Banks have been accused by a Government minister of “profiteering” by failing to pass on interest rate increases to savers while hiking the cost of mortgages.
Top bankers have been summoned to a meeting with the financial watchdog to discuss concerns about the treatment of savers.
In a sign of the concern felt in Government about the situation, Veterans minister Jonny Mercer said “it does sound like profiteering”.
The Financial Conduct Authority (FCA) expects chief executives from HSBC, NatWest, Lloyds and Barclays to attend on Thursday, despite suggestions from Downing Street the showdown could come as soon as Tuesday.
Mr Mercer told Sky News: “Interest rates are going up and the Government wants to see those passed on to savers.
“You don’t want to see any profiteering like this, particularly when life is really tough for people out there at the moment around interest rates.
“It doesn’t sound good and I suspect the Treasury will look at it today.”

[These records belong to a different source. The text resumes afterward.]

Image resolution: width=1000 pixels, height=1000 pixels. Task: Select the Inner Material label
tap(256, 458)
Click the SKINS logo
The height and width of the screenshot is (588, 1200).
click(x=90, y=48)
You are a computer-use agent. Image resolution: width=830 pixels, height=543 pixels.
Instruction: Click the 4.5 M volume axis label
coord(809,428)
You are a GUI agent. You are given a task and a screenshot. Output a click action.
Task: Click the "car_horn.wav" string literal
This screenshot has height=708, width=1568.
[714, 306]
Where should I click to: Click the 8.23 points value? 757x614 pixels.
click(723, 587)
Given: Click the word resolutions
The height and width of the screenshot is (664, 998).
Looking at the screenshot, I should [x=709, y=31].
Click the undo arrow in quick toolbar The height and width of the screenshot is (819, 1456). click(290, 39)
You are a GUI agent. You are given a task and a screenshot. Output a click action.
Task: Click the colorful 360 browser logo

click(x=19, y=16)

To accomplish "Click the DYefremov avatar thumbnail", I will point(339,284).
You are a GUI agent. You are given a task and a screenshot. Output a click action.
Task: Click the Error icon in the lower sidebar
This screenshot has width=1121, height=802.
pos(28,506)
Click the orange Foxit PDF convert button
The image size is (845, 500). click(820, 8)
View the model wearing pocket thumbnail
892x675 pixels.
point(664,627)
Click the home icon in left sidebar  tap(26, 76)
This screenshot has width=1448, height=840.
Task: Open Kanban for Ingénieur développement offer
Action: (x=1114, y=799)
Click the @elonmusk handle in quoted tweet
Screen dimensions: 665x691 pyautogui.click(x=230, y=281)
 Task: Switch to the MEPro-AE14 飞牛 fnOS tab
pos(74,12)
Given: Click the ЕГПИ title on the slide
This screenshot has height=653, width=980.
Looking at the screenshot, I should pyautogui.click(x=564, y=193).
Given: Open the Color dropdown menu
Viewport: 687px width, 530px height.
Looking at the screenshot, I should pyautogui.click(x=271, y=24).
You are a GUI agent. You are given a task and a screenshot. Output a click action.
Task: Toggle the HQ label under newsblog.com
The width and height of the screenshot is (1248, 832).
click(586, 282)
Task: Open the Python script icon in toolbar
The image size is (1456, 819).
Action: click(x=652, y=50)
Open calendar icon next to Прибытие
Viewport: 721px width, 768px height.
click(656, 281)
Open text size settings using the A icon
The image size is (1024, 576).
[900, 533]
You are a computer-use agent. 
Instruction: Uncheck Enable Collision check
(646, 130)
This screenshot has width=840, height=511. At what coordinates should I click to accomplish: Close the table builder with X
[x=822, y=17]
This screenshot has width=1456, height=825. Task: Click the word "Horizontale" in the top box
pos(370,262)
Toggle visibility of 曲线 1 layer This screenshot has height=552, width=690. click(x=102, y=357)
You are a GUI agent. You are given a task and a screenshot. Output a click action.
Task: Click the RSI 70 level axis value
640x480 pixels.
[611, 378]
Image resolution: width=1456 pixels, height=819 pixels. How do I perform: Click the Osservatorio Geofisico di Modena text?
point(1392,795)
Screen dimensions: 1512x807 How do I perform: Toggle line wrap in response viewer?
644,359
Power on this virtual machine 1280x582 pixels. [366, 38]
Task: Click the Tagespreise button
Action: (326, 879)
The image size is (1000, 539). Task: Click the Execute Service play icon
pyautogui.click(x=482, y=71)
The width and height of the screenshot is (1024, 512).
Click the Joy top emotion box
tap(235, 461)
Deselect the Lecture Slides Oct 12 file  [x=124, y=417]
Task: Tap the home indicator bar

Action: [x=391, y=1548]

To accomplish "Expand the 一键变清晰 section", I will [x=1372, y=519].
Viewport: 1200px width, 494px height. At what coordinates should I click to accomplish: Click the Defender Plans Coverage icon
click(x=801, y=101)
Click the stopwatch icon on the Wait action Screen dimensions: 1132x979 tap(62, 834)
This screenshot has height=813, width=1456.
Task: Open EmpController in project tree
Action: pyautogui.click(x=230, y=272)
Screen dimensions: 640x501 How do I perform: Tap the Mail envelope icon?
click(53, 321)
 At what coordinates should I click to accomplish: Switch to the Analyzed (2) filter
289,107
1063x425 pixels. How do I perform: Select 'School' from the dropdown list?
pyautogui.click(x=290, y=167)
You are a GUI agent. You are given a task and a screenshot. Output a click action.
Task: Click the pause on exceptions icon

Asked whether the banks’ behaviour amounted to profiteering, the Prime Minister’s official spokesman said: “It’s something the regulator is looking into.”
He said the FCA would “explore how well banks are supporting savers and if they are passing through interest rates as they should be doing”.
There is also parliamentary pressure on the banks after the Treasury Select Committee wrote to the four biggest lenders demanding answers to their concerns that saving rates are “too low” in the light of the base interest rate reaching 5%.
Tory Dame Andrea Leadsom, the former Cabinet minister who sits on the committee, said that “it’s quite clear they have failed to pass on the rise in interest rates to savers”.
Labour colleague Dame Angela Eagle added: “This blatant profiteering has been shocking, and it’s clear to me this behaviour is miles away from the incoming requirement for firms to treat their customers fairly and with respect.”
From the end of July, a new consumer duty will be introduced to force financial firms to put consumers at the heart of what they do.